8, fev, 2018

Ácido tranexâmico: substância é aliada contra o melasma

Devido à prevalência crônica do melasma e ao fato de se tratar de algo recorrente, existem vários estudos que avaliam os melhores tipos de terapias. Novas opções terapêuticas têm surgido e já existem estudos que comprovam a eficácia de algumas delas, como o uso tópico, intradérmico e oral de ácido tranexâmico.

O ácido tranexâmico (AT) é um ativo hidrofílico (que tem afinidade química com a água) e inibidor da plasmina, que é usada como agente antifibrinolítico (inibidores da fibrinólise). Ou seja, a plasmina é uma das responsáveis pela formulação de uma resposta inflamatória na pele. Tal processo estimula a produção da melanina pelos melanócitos, o que resulta em manchas características do melasma. Dessa forma, o ácido bloqueia parcialmente o que causa as manchas.

Ácido tranexâmico contra o melasma

Um estudo recente feito em São Paulo revelou que seu uso tópico previne a pigmentação induzida pelos raios ultravioletas (UV), já o uso intradérmico promove rápido clareamento. Foram selecionadas 18 mulheres com melasma, tratadas por 12 semanas sendo divididas em dois grupos.

O Grupo A recebeu aplicação domiciliar tópica de AT 3% 2x ao dia. Já o Grupo B recebeu injeções intradérmicas AT (4 mg/mL) semanais. Antes e após o tratamento, os grupos foram comparados sob os seguintes parâmetros: evolução fotográfica, evolução do MASI, autoavaliação e colorimetria. 17 pacientes completaram o estudo.

------------------------

REQUISITOS DO EXERCÍCIO
Dê continuidade ao texto sobre o ácido tranexâmico contra o melasma, começando logo após a última frase apresentada.

(Dados coletados)

------------------------

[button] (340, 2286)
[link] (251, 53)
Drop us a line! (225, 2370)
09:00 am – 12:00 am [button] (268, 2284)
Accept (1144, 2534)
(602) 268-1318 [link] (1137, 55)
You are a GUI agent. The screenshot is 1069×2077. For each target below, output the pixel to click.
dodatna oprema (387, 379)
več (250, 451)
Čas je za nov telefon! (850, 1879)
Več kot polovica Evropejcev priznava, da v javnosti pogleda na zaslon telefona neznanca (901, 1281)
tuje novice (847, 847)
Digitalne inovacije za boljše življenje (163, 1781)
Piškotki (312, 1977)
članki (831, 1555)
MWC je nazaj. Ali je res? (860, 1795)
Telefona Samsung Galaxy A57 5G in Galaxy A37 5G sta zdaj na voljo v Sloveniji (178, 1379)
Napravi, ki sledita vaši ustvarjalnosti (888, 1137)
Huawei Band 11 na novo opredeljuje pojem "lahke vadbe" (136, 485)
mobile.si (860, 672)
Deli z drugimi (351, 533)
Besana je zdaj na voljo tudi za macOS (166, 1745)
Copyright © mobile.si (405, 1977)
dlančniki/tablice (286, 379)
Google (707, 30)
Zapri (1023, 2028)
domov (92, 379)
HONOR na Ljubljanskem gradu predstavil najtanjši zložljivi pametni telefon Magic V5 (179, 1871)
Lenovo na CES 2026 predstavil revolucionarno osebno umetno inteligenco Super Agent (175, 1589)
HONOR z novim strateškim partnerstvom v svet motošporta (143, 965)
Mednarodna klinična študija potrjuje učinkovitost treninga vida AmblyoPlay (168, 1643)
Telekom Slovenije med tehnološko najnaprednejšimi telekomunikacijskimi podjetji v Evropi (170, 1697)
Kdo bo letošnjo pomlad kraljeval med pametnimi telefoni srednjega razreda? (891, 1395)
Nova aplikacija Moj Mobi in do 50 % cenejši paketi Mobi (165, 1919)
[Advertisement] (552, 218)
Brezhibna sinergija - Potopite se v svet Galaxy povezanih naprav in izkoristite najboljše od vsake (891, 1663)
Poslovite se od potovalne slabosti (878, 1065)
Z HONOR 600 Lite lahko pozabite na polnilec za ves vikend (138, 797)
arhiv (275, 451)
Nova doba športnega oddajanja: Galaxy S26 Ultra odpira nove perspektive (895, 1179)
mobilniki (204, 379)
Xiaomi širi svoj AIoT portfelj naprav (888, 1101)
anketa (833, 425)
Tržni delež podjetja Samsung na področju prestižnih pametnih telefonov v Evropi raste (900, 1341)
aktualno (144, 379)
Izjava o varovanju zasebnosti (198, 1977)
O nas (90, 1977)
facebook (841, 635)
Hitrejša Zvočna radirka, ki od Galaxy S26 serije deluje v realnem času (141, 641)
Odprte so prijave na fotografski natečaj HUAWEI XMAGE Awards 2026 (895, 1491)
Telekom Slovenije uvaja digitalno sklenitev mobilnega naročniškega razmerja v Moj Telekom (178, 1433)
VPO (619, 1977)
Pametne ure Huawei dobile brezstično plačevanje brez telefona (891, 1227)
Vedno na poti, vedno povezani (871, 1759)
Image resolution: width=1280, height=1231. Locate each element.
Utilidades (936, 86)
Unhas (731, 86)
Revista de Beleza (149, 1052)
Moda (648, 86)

------------------------

RESPOSTA ESCRITA
A avaliação fotográfica revelou, no grupo de uso tópico, melhora em 12,5%; piora em 50% e, em 37,5%, não houve alteração alguma. Na autoavaliação do Grupo A, 37,5% das pacientes classificaram como boa e 50%, como imperceptível.

Já no grupo que usou de forma intradérmico, houve 66,7% de melhora, e 22,2% sem alterações. No Grupo B, 66,7% classificaram como boa e 33,3%, imperceptível. A avaliação colorimétrica revelou melhora significativa nos dois tratamentos.

Embora a avaliação clínica subjetiva tenha demonstrado superioridade do tratamento injetável, na avaliação objetiva, ambos os tratamentos revelaram–se significativamente eficazes, o que indica que o AT é uma nova e promissora opção terapêutica para o melasma.

Porém, para definir frequência, dosagem, benefícios e manutenção dos resultados é preciso avaliar cada paciente individualmente.

O uso combinado do ácido tranexâmico com outros tratamentos, como clareadores tópicos e/ou antioxidantes orais, pode ser recomendado para alguns pacientes. Importante é avaliar com um dermatologista para identificar qual a melhor opção para cada caso.